Legislators can’t stop Clarkson’s anti-union lawsuit, but they can take away his $600-per-hour attorneys

Gov. Michael J. Dunleavy, Commissioner Kelly Tshibaka and Attorney General Kevin Clarkson announce legal action against public sector unions on Sept. 27, 2019. (Photo by Governor's Press Office)

Legislators can’t stop Attorney General Kevin Clarkson from pursuing an anti-union lawsuit based on his novel interpretation of Janus v. AFSCME, but it can take away the money he’s used to hire a Trump-affiliated D.C. law firm at $600 per hour to argue the case.

The House Finance Subcommittee on the Department of Law today approved several budget amendments stripping the state of the ability to pursue the lawsuit with private contracts. The state can still pursue the lawsuit but would need to do so with attorneys employed by the state.

The committee had dedicated an entire meeting earlier in the session to review the administration’s decision to sign contract at a far higher hourly rate than many other contracts the state has with private law firms. Rep. Matt Claman, D-Anchorage, said the administration had failed to justify the $600,000 contract with the Consovy McCarthy law firm.

“(Today’s amendments are) focused on the dissatisfaction of at least some members of the Legislature of the Attorney General’s decision to expend—what I think a lot of us believe—unnecessary and exorbitant resources trying to set up an appeal to the U.S. Supreme Court without focusing on the issues that are right here in Alaska,” he said, noting that Clarkson has signaled his hopes of making it into a test case to expand the scope of Janus v. AFSCME. “All of these are very, very focused on that case.”

The lawsuit, which is currently in the Alaska Superior Court despite the administration’s attempts to fast-track the case out of there, seeks to expand the application of the 2018 ruling in Janus v. AFSCME that found government employees can’t be forced to unionize. Clarkson took the case several steps further, arguing the state must take a more active role in public unions by allowing employees to opt out of unions at any time and routinely ask employees if they would like to stay in the unions.

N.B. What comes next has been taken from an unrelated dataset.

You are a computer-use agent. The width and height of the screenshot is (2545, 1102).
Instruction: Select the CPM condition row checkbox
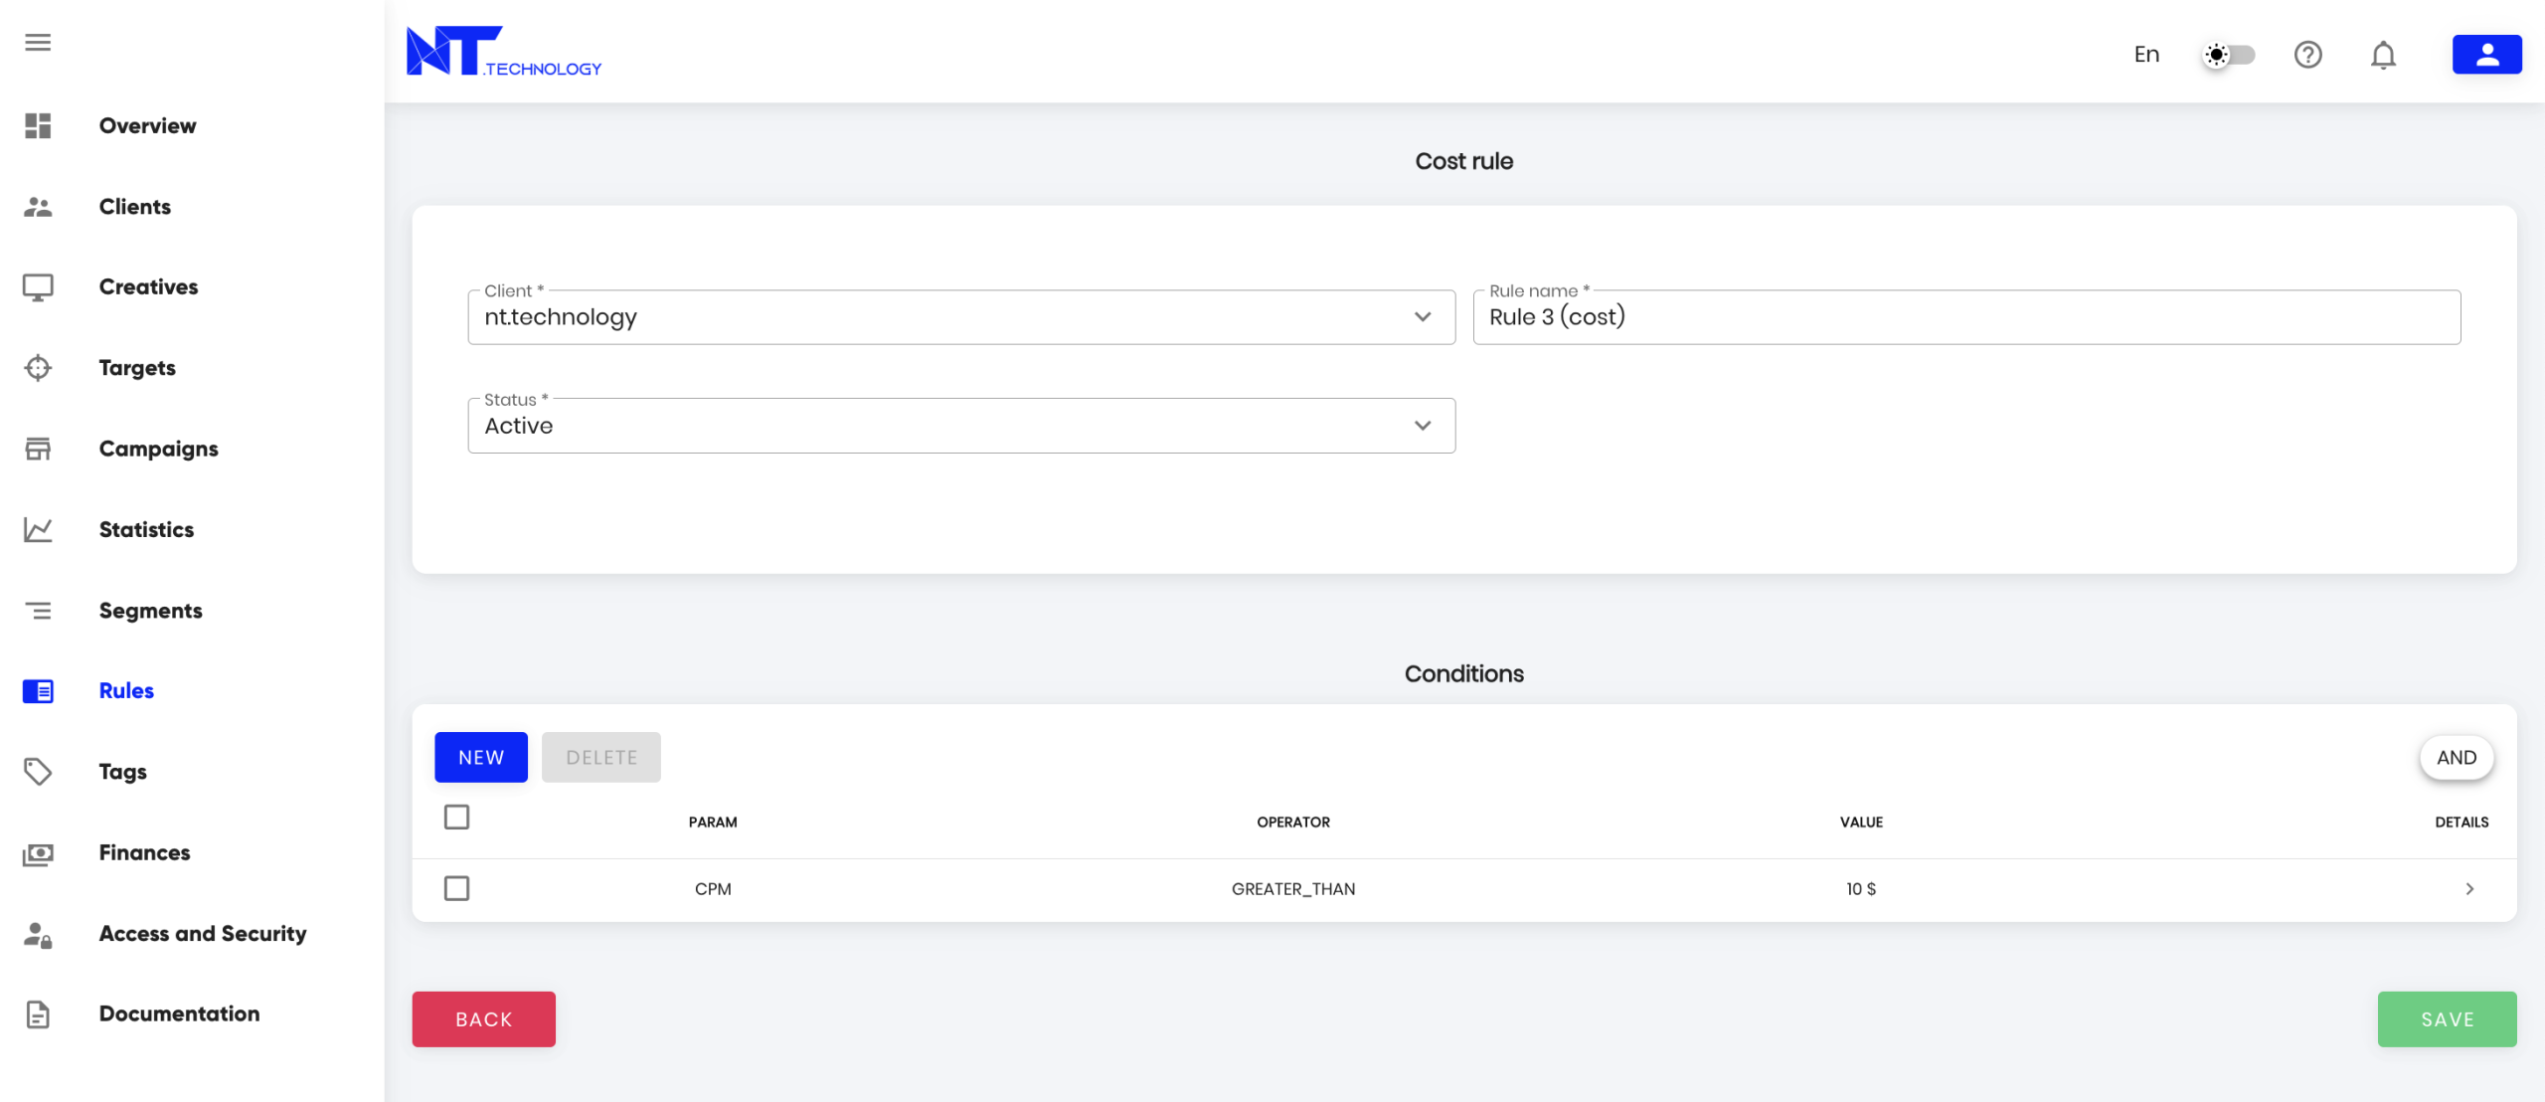click(456, 888)
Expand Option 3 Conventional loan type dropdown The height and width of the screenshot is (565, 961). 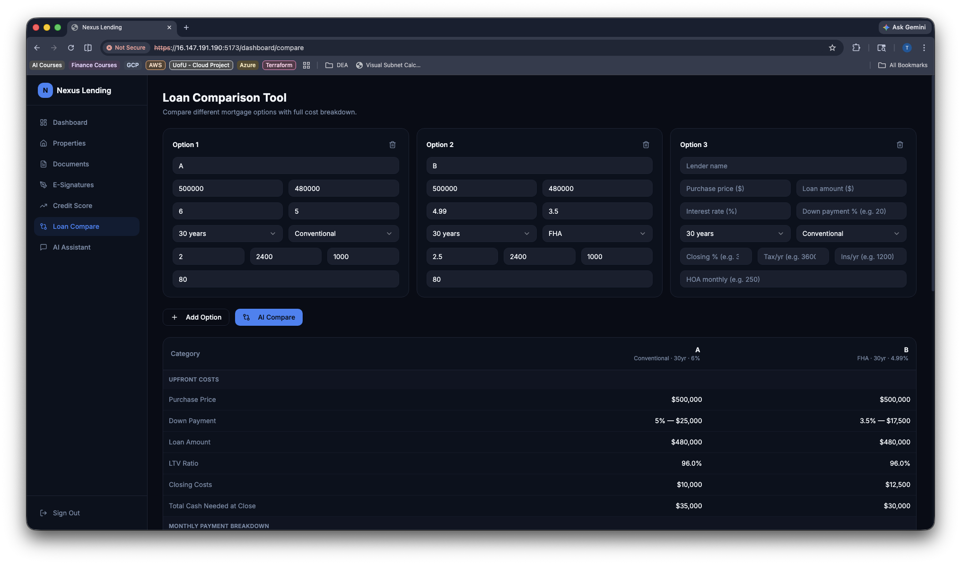click(850, 234)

The state’s public sector unions steadfastly opposed the changes, noting that the administration’s efforts made it clear that it intended to discourage employees from participating in unions.

Alaska Superior Court Judge Gregory Miller issued an injunction against the state, finding nothing in the U.S. Supreme Court ruling supported the state’s position. Miller later rejected attempts by the state to end the lawsuit early so it could be fast-tracked to the U.S. Supreme Court, writing the arguments for doing so put together by Consovy McCarthy were “not well founded.”

Legislators said that the national nature of the lawsuit and the state’s financial situation didn’t justify the spending, pointing out that the Department of Law budget also seeks to accept $500,000 from the North Slope Borough to staff a district attorney’s office in Utqiagvik.

But when asked when budget cuts and intent language would stop Clarkson from pursuing the case altogether, Attorney General Clarkson’s Chief of Staff Ed Sniffen said the attorney general has the power to pursue whatever cases he sees fit. He said resources could be shifted around internally, potentially diverting resources away from the state’s consumer protection efforts.

He said it was unlikely that resources for criminal prosecutions or child in need of aid cases would be diverted.

Legislators acknowledged that they couldn’t outright stop Clarkson from pursuing the case, but they said they don’t want him to be chasing it with a $600 per hour attorney. To that end, the committee adopted amendments to cut $400,000 from department’s funds to hire outside counsel and to rename the appropriation for the Civil Division, where unused money has been funneled into the lawsuit, to the “Civil Division Except Contracts Relating to Interpretation of Janus v AFSCME Decision” (it doesn’t actually rename the division, just the check that goes to it).

“I think we’re left when we see a policy decision with which we profoundly disagree, we don’t get to tell him you don’t get to argue the case, all we get to do is say, ‘We’re going to do everything we can to handicap your financial ability to pursue that,'” Claman said. “I think our goal with this is to say, ‘If you can figure out a way to do it with your in-house counsel, more power to you and God bless you.’ But if you’re going to go start spending state money on lawyers—whether it’s $300 or $400 or $600 or $900 or $950, which was the rate this guy in Washington was discounted from—we’re going to say, ‘Well, we want to try to limit your ability to do that.'”

The committee did approve a paltry $20,000 that’s specifically for contracting on the lawsuit, but that move was explained as needed to make it crystal clear that the administration can’t get creative and shift other funds into the contract. The administration can’t move money between separate allocations appropriations.

While Clarkson might be able to still devise a way around the changes to continue the contract, this record could provide ammunition if the spending somehow ends up in court.

The amendments were approved unanimously.

Once the committee wraps up at its next meeting, the recommendations will be forwarded to the House Finance Committee to be considered for inclusion in the full House operating budget.